Friday, 7 February 2014

Asok Nadhani-Accountancy-Journal

Journal 
By Asok Nadhani
5.1 Journal 
The word journal has been derived from French word ‘Jour’ (means ‘diary’). It is the book of original entry, in which all business transactions are recorded in chronological order.

5.1.1 Format of journal book
A journal book contains record of each transaction in there order of their date.
-         Date: In the date column, date of transactions is recorded.
-         Particulars: In this column, first the account which has to be debited in the transaction is recorded as ‘Dr’. In the next line, the account is to be credited is written by prefixing word ‘To’ before the name of the account. Explanation of the transaction (called narration) recorded in the next line in brackets. After narration a straight line is drawn to demarcate the next line.
-         L.F (Ledger Folio): This column is left blank and as filled up by the page number of the ledger where the entry is posted in Ledger Book (in a computerized system, instead of Ledger folio, the voucher Ref. i.e. transaction Ref. is shown).
-         Amount Debit: This column records the amount to be debited to the respective account debited.
-         Amount Credit: This column records the amount to be credited to the respective account credited.

5.2 Examples of Journal Entries
5.2.1 Transactions related to Discount
Discount is a concession allowed by the seller to the buyer in the amount to be paid.

> _Supplied data_:
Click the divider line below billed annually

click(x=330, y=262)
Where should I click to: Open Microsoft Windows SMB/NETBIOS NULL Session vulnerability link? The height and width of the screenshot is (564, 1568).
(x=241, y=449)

> _Do this_:
Transcribe the passage of the journal article above, between "Friday, 7 February" and "the next line.", inclusive.

> _Task result_:
Friday, 7 February 2014

Asok Nadhani-Accountancy-Journal

Journal 
By Asok Nadhani
5.1 Journal 
The word journal has been derived from French word ‘Jour’ (means ‘diary’). It is the book of original entry, in which all business transactions are recorded in chronological order.

5.1.1 Format of journal book
A journal book contains record of each transaction in there order of their date.
-         Date: In the date column, date of transactions is recorded.
-         Particulars: In this column, first the account which has to be debited in the transaction is recorded as ‘Dr’. In the next line, the account is to be credited is written by prefixing word ‘To’ before the name of the account. Explanation of the transaction (called narration) recorded in the next line in brackets. After narration a straight line is drawn to demarcate the next line.